Para Davi Pio, secretário-geral do Sindicato dos Servidores da Justiça (Sindjus), a entidade, que também já trabalhava com a perspectiva de veto desde o início, acredita que só precisa garantir mais dois votos para que a decisão seja derrubada:
– Já temos 26 garantidos e precisamos somente de mais dois. O anúncio de Sartori foi absolutamente previsível, mas não há como argumentar contra os projetos.
A decisão do governador também não foi recebida com bons olhos pela cúpula dos poderes. Chefe do MP, o procurador-geral de Justiça, Marcelo Lemos Dornelles, reconhece a crítica situação financeira do Estado, mas também acredita na possibilidade de manter a decisão dos deputados, já que os projetos não propõem aumento, mas, sim, reposição inflacionária.
– O fato de o magistério estar com dificuldade não necessariamente vincula os demais órgãos. Cada um tem a sua autonomia, suas questões próprias e de suas carreiras. Quem decide essas questões é o Parlamento, que já foi favorável ao reajuste – justificou Dornelles.
É o que espera o defensor público-geral do Estado, Cristiano Vieira Heerdt:
– Com certeza, há uma situação de crise no Estado, mas esse reajuste está previsto no orçamento da Defensoria. Além disso, desde 2011 não houve reajuste da matriz salarial. Sensível a esses argumentos, acreditamos que a Assembleia deve derrubar o veto – explicou Heerdt.
Em nota, o presidente do Tribunal de Justiça, desembargador Luiz Felipe Silveira Difini, declarou que o Legislativo fez a sua parte no que se refere à reposição salarial dos servidores do Judiciário e que aguarda a conclusão do processo.
A decisão sobre o veto deve voltar às mãos dos deputados somente nos próximos meses. O líder do governo na Assembleia, Alexandre Postal (PMDB), explica que o governador tem um período de 15 dias para vetar o projeto e somente depois o assunto entra na pauta do Parlamento:
– Existe uma possibilidade real de que a decisão do governo seja derrubada, mas isso deve demorar um pouco. Provavelmente, só ocorrerá agosto.

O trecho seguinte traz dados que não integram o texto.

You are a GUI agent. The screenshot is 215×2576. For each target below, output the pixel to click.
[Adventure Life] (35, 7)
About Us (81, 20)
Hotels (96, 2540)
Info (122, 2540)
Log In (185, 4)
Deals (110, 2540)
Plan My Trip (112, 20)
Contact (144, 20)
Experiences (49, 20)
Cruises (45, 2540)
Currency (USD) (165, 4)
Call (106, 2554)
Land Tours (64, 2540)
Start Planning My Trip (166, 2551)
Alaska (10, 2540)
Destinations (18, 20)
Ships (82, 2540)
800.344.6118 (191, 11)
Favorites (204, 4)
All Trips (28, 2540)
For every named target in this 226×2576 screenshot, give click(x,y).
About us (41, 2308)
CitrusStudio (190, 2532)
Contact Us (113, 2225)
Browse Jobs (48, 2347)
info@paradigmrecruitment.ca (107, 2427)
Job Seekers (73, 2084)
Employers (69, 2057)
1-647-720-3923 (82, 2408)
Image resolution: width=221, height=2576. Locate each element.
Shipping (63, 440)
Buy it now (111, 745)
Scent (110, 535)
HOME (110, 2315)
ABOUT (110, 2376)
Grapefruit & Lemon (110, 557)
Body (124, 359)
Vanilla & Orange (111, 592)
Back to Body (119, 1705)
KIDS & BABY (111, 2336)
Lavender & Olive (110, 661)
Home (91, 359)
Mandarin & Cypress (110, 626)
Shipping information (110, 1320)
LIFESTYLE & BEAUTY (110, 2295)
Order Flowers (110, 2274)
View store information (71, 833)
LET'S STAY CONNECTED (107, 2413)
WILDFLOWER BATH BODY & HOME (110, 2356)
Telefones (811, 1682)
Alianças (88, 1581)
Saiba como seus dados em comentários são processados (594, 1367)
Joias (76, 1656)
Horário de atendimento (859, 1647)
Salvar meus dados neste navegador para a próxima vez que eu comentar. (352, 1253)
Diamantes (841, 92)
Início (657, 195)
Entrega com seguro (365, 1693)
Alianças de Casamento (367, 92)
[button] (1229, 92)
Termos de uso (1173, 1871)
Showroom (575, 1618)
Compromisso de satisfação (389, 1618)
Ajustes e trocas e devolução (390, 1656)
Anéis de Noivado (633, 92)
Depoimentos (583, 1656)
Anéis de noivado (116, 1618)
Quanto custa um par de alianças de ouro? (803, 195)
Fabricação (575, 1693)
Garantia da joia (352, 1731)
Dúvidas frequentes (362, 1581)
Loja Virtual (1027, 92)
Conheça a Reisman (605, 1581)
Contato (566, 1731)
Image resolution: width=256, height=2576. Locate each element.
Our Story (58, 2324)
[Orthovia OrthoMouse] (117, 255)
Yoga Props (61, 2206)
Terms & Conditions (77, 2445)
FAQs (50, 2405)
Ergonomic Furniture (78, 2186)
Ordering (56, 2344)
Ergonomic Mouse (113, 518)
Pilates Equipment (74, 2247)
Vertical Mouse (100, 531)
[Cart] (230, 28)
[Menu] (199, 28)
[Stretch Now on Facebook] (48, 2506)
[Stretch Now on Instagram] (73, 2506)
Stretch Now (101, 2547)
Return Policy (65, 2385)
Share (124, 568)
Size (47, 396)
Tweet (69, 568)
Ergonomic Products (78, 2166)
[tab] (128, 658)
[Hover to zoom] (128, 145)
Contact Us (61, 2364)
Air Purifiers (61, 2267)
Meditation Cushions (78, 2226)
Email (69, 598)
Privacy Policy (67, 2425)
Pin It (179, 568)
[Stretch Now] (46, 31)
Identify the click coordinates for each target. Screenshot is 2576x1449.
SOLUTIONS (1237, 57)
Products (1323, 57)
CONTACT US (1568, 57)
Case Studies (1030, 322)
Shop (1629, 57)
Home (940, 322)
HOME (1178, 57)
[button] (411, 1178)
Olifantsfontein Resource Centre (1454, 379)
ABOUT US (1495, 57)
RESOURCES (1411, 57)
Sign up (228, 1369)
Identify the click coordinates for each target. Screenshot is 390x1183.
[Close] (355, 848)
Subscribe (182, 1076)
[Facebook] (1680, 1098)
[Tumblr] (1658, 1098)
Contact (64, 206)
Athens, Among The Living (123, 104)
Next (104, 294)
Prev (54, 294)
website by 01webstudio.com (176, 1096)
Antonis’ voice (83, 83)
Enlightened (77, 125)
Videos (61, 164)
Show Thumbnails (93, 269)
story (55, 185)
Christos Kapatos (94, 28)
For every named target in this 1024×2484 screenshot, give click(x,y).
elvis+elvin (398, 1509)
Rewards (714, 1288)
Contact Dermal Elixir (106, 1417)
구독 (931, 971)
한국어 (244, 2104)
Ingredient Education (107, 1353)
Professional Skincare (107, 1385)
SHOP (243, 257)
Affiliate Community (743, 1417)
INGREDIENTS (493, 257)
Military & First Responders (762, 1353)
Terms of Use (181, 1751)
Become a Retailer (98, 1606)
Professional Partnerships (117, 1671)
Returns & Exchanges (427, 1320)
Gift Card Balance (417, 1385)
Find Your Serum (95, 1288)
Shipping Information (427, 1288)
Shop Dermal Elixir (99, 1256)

Além das justificativas de Sartori para o veto, o chefe da Casa Civil, Márcio Biolchi, destacou que a posição do Palácio Piratini não é só uma questão de solidariedade aos servidores do Executivo, mas sim reflete a realidade que o Estado vive.
Para Biolchi, no momento de crise, é preciso tomar medidas para não agravar a situação:
– Precisamos primeiro trabalhar os nossos problemas. Por mais que os órgãos tenham suas causas, o momento não nos permite ter uma posição diferente dessa. Estamos falando em aumentar o gasto público frente a uma crise econômica, o que não é aconselhável.
A presidente da Assembleia Legislativa, Silvana Covatti, afirmou que só irá se manifestar depois de receber um comunicado oficial do governador sobre o veto. O TCE informou, por meio da assessoria de imprensa, que não irá se manifestar sobre o assunto por enquanto.
Entenda o caso
– Os projetos de lei foram protocolados em outubro de 2015 pelas direções dos poderes após o governo estadual colocar em dia os salários dos servidores do Executivo. A ideia inicial das administrações dos órgãos era de propor os reajustes em julho, mas o cenário de crise financeira conteve a iniciativa.
– A tramitação normal dos projetos de lei deste tipo costuma ser de cerca de 90 dias, no entanto, a base governista se valeu de diversas manobras para atrasar a apreciação das propostas. Na Comissão de Constituição e Justiça (CCJ), foram feitos consecutivos pedidos de vista por parte de deputados do PMDB entre outubro e março.
– Apenas no dia 15 de março o pacote de reajustes foi aprovado pela CCJ. Em seguida, os projetos foram distribuídos para a Comissão de Segurança e Serviços Públicos, onde receberam parecer favorável na metade de abril, passando, assim, para a pauta de votações do plenário.
– Após três reuniões entre os líderes partidários, quando é definida a pauta de votações de cada sessão, sem que houvesse acordo para incluir os projetos na ordem do dia, o pacote finalmente foi listado para análise na última terça-feira. O tempo total de tramitação foi de mais de sete meses.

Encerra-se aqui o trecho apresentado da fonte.